Hello folks!
I’m trying to create a cookie in my service… I would like to have all my ServiceStack cookie (ss-id and ss-pid) as HttpOnly but my cookie should be JS-readable, so I need to have it not-HttpOnly.
Firstly I’ve tried this way:
Response.SetCookie(new Cookie { Name = "my-cookie", Value = "my-value", Path = "/", Secure = true, HttpOnly = false});
But the final cookie in my browser seems to have the HttpOnly = true anyway (maybe because of Config.AllowNonHttpOnlyCookies = false; ?).
Mmm… I’ve tried to set Config.AllowNonHttpOnlyCookies = true; but in this way also ss-id and ss-pid cookies will be NonHttp! …and this is not good at all…
Is there something I can do to set NonHttp just to the cookie that I need?
The link to source code above shows that it requires Config.AllowNonHttpOnlyCookies = true, if you don’t want to do that your manual approach works. The other approach is to set the Cookie on the underlying Response object directly, e.g:
//assuming ASP.NET Host
var aspRes = Response.OrignalResponse as HttpResponseBase;
aspRes.SetCookie(...);
Thank you mythz for the explanation, I prefer to keep Config.AllowNonHttpOnlyCookies = false; so I’ll send the cookie from my service using the manual approach!
I have now the need to put the same code in a global response filter; I have tried this way:
…but the cookie doesn’t get set.
I can set a cookie from the filter, using this function:
res.SetCookie(new Cookie { Name = "my-cookie", Value = "my-value", Path = "/", HttpOnly = false });
but in this way I can’t set the HttpOnly = false as I would with the manual approach.

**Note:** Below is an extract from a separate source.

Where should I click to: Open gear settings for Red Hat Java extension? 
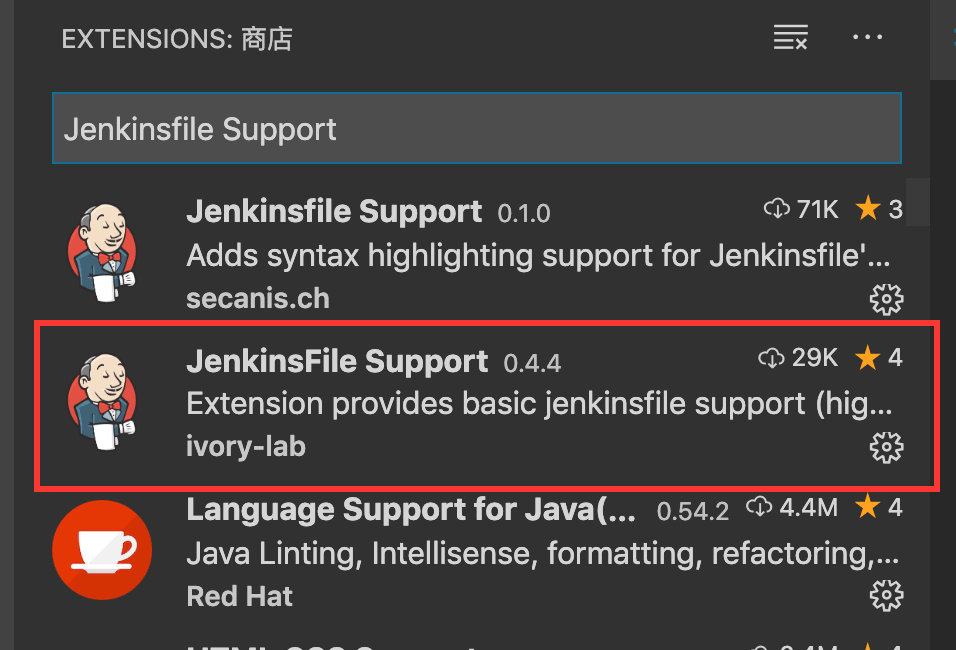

Why I can’t have AddHeader to work as in my service? Is there a way to fix that?
Have you tried the inner response suggestion I recommended? Which Host are you using? ASP.NET or self-host? If you’re using ASP.NET, it prohibits setting cookie header manually and wants you to use their explicit HttpResponseBase.SetCookie() API instead.